A UML profile for the conceptual modelling of data-mining with time-series in data warehouses

  • Authors:
  • Jose Zubcoff;Jesús Pardillo;Juan Trujillo

  • Affiliations:
  • Lucentia Research Group, Department of Sea Sciences and Applied Biology, University of Alicante, 03690 Alicante, Spain;Lucentia Research Group, Department of Software and Computing Systems, University of Alicante, 03690 Alicante, Spain;Lucentia Research Group, Department of Software and Computing Systems, University of Alicante, 03690 Alicante, Spain

  • Venue:
  • Information and Software Technology
  • Year:
  • 2009

Quantified Score

Hi-index 0.00

Visualization

Abstract

Time-series analysis is a powerful technique to discover patterns and trends in temporal data. However, the lack of a conceptual model for this data-mining technique forces analysts to deal with unstructured data. These data are represented at a low-level of abstraction and their management is expensive.

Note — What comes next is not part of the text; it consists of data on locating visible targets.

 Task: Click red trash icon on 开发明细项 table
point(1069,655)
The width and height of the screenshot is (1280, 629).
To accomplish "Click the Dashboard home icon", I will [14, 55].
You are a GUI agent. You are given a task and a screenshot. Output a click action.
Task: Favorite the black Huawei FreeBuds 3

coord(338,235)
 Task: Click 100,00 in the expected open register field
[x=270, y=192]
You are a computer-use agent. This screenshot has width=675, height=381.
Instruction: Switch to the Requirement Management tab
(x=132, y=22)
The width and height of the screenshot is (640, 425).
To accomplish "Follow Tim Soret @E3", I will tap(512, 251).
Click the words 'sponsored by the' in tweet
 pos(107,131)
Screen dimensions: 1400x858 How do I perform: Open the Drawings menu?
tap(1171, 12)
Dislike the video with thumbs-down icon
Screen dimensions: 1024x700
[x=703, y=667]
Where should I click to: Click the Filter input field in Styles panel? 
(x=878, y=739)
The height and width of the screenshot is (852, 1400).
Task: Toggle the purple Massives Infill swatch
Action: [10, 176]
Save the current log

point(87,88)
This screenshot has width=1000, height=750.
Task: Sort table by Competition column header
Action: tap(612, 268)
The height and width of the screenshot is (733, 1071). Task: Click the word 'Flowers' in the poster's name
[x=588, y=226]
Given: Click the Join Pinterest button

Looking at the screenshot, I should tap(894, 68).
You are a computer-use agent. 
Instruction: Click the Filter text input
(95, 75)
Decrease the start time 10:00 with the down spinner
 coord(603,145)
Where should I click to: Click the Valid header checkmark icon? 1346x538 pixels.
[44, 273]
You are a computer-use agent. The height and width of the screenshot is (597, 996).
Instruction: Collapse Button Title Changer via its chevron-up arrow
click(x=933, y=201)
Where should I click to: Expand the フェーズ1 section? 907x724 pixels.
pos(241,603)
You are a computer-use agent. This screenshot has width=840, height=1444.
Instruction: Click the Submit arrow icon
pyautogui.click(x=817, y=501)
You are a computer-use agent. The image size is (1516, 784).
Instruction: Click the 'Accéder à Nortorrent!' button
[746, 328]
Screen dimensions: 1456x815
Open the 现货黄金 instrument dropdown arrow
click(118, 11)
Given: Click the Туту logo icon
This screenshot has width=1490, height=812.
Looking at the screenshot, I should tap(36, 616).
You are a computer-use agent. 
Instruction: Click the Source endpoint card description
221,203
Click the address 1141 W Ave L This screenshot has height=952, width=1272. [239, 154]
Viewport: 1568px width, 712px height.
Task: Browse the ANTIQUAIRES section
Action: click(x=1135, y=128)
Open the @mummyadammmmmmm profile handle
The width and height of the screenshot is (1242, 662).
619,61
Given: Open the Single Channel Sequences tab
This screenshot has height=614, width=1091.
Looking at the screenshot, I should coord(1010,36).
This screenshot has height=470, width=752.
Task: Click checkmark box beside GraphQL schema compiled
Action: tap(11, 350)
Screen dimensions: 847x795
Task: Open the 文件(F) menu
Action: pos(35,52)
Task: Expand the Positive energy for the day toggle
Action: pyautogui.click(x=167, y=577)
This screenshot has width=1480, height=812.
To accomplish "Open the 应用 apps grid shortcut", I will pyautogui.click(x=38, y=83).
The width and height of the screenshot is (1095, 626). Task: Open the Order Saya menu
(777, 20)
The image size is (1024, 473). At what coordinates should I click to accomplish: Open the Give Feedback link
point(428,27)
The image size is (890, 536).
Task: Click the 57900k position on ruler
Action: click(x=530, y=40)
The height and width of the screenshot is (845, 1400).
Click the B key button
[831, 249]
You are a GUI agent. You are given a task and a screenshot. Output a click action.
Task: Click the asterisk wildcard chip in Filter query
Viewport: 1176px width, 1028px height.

Most analysts face up to two main problems: (i) the cleansing of the huge amount of potentially-analysable data and (ii) the correct definition of the data-mining algorithms to be employed. Owing to the fact that analysts' interests are also hidden in this scenario, it is not only difficult to prepare data, but also to discover which data is the most promising. Since their appearance, data warehouses have, therefore, proved to be a powerful repository of historical data for data-mining purposes. Moreover, their foundational modelling paradigm, such as, multidimensional modelling, is very similar to the problem domain. In this article, we propose a unified modelling language (UML) extension through UML profiles for data-mining. Specifically, the UML profile presented allows us to specify time-series analysis on top of the multidimensional models of data warehouses. Our extension provides analysts with an intuitive notation for time-series analysis which is independent of any specific data-mining tool or algorithm. In order to show its feasibility and ease of use, we apply it to the analysis of fish-captures in Alicante. We believe that a coherent conceptual modelling framework for data-mining assures a better and easier knowledge-discovery process on top of data warehouses.